Yesenia Méndez Rodríguez, exsecretaria particular del Alcalde asesinado de Uruapan, Carlos Manzo, y actual colaboradora de la Presidenta Municipal —viuda de la víctima, Grecia Quiroz—, ya duerme en casa. Liberada. Así, sin más.
La misma mano que hace unos días la esposó frente a la Casa de Cultura, entre patrullas y cámaras, se desdijo sin explicación. La Secretaría de Seguridad y la Fiscalía michoacana, siempre tan diligentes para el espectáculo y tan mudas cuando llega la hora de sustentar, se desvanecen otra vez en su propio humo.

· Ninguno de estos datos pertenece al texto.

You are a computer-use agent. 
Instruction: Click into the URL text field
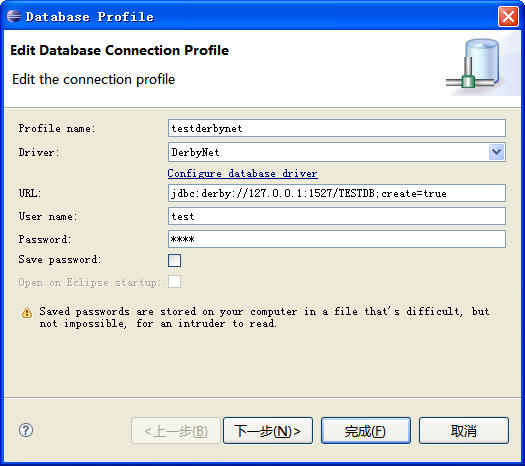click(x=336, y=193)
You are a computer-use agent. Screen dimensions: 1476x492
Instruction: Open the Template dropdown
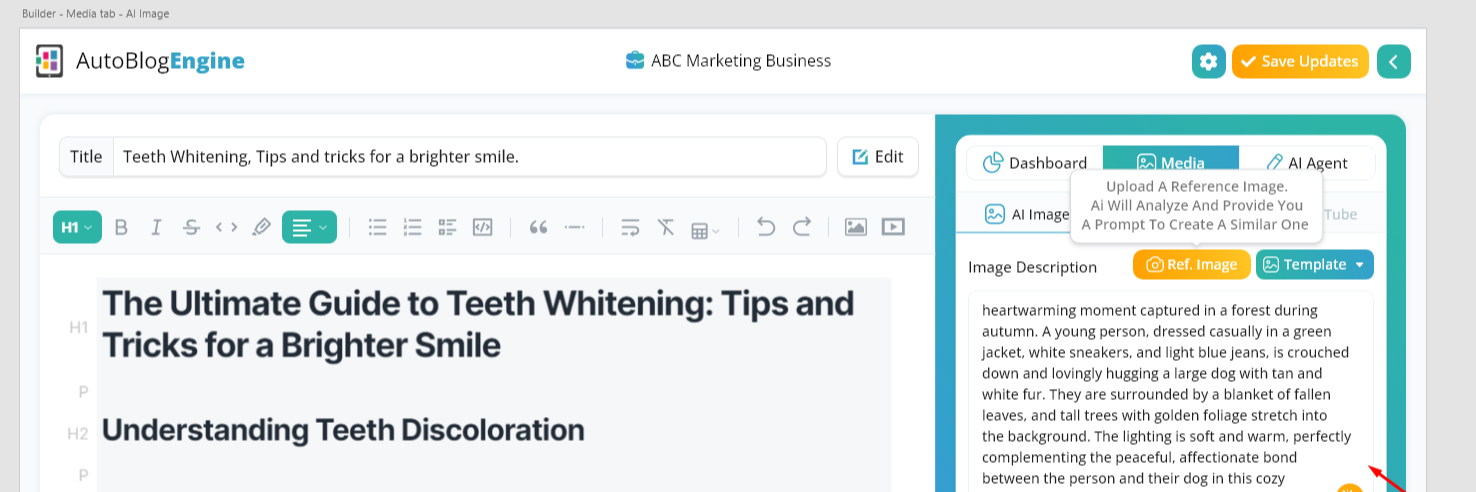(x=1314, y=265)
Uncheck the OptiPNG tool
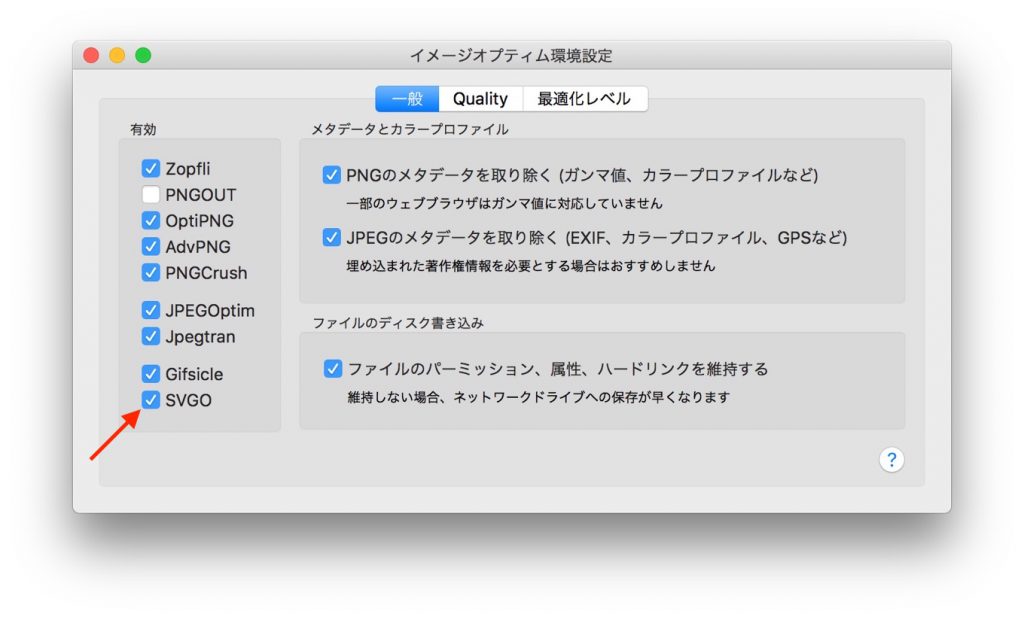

¿A qué juega el gobierno estatal? ¿Es esta una pesquisa o una puesta en escena? Las carpetas se abren con estruendo y se cierran con silencio; detienen para las fotos y liberan para la estadística. En la narrativa oficial, todo avanza. En la realidad judicial, todo se desmorona.
El caso Manzo —esa madeja entre crimen político,desden del gobierno federal que nunca lo quiso escuchar y susurros de traición doméstica— parece condenado a la confusión crónica. Y mientras las autoridades improvisan detenciones como si fueran estrategias de comunicación, la pregunta flota: ¿quién asesina la justicia en Michoacán, y quién la revive cuando ya nadie mira?